This really is a fascinating issue to talk about, AS we already know that the overall procedure for regular FDA Approvals takes time and years, whereas, In times of dire emergency where a device/procedure/drug needs to be made available to the common public, a EUA should only be approved, only after testing it on a  control group, on a larger scaled compared to the control groups of FDA approval procedures. Results that cater to at least 85% percent of the population, and are proven to be beneficial, with the help of proper guidelines and awareness, the product should be administered.

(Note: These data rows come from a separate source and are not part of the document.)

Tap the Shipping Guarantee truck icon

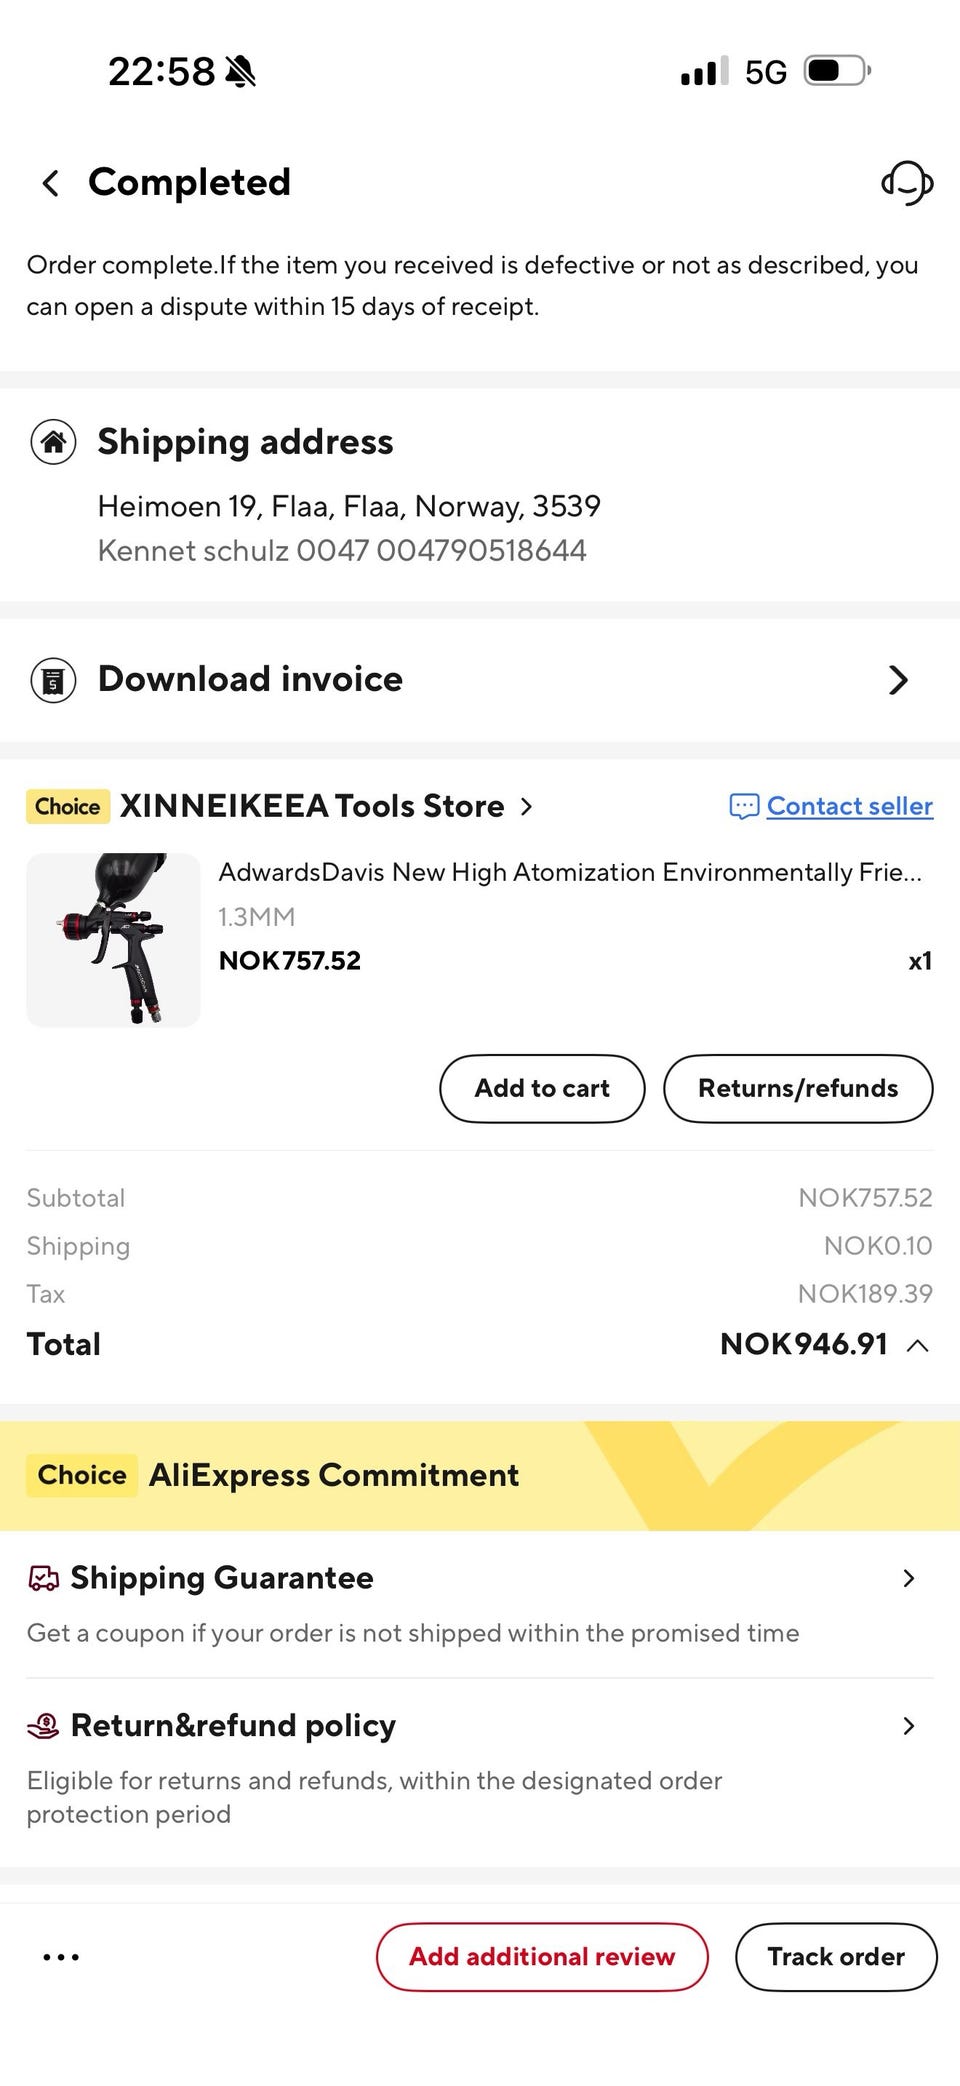(x=43, y=1578)
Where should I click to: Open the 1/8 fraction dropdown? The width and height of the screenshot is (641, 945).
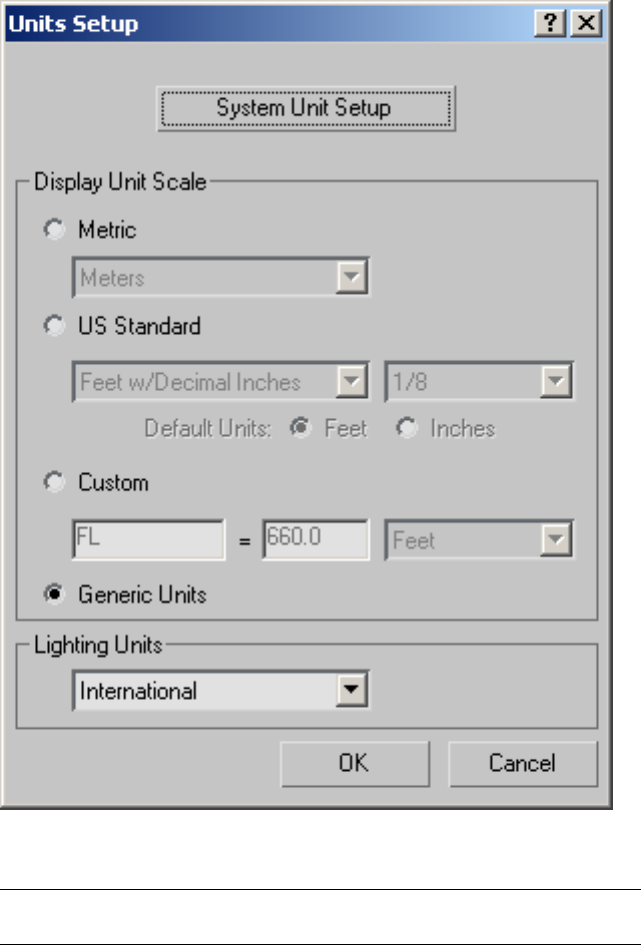coord(556,382)
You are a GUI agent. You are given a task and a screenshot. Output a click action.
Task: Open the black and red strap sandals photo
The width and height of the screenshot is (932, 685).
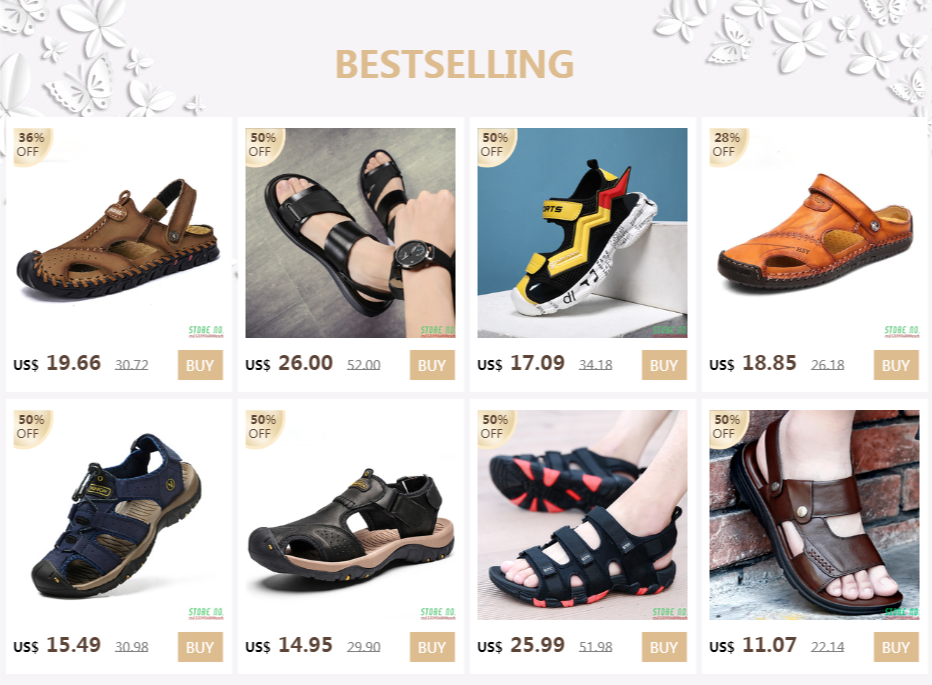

I think there have been a few medical devices that have received EUAs, even during COVID. One example that I found was aimed at ventilator access as many hospitals found themselves not being able to support the volume of people that faced respiratory complications from the virus. In this EUA, the FDA authorized ventilators and ventilator accessories that were originally either not authorized due to not being in the market yet or had modifications that would require new 510k's to be used. This move helped hospitals provide better care for more individuals during the height of the pandemic when the healthcare industry faced many shortages. 

In my search, I've come to find out that there have been many EUAs issued for medical devices, usually around disease outbreaks that we've heard in the news. Maybe it was because I was young and don't remember, or maybe ignorance, but I don't recall hearing about them. The first time I heard of EUAs was for the COVID vaccine. What circumstance or product that had EUAs issued surprised you?

https://www.fda.gov/medical-devices/coronavirus-disease-2019-covid-19-emergency-use-authorizations-medical-devices/ventilators-and-ventilator-accessories-euas   - Ventilator EUA page

 EUA is applied  to strengthen public health protection against chemical, biological, radiological or nuclear threats by allowing to use medical countermeasures. 

Although EUA approves devices/drugs/vaccines in less amount of time it never compromises the safety of approved product. The EUA for product only comes after they test major human population randomly and find least significant side effects. Although here they do not go into pathophysiology of each side effect and methods to alleviate and leave it to physician to test, prescribe and treat patients.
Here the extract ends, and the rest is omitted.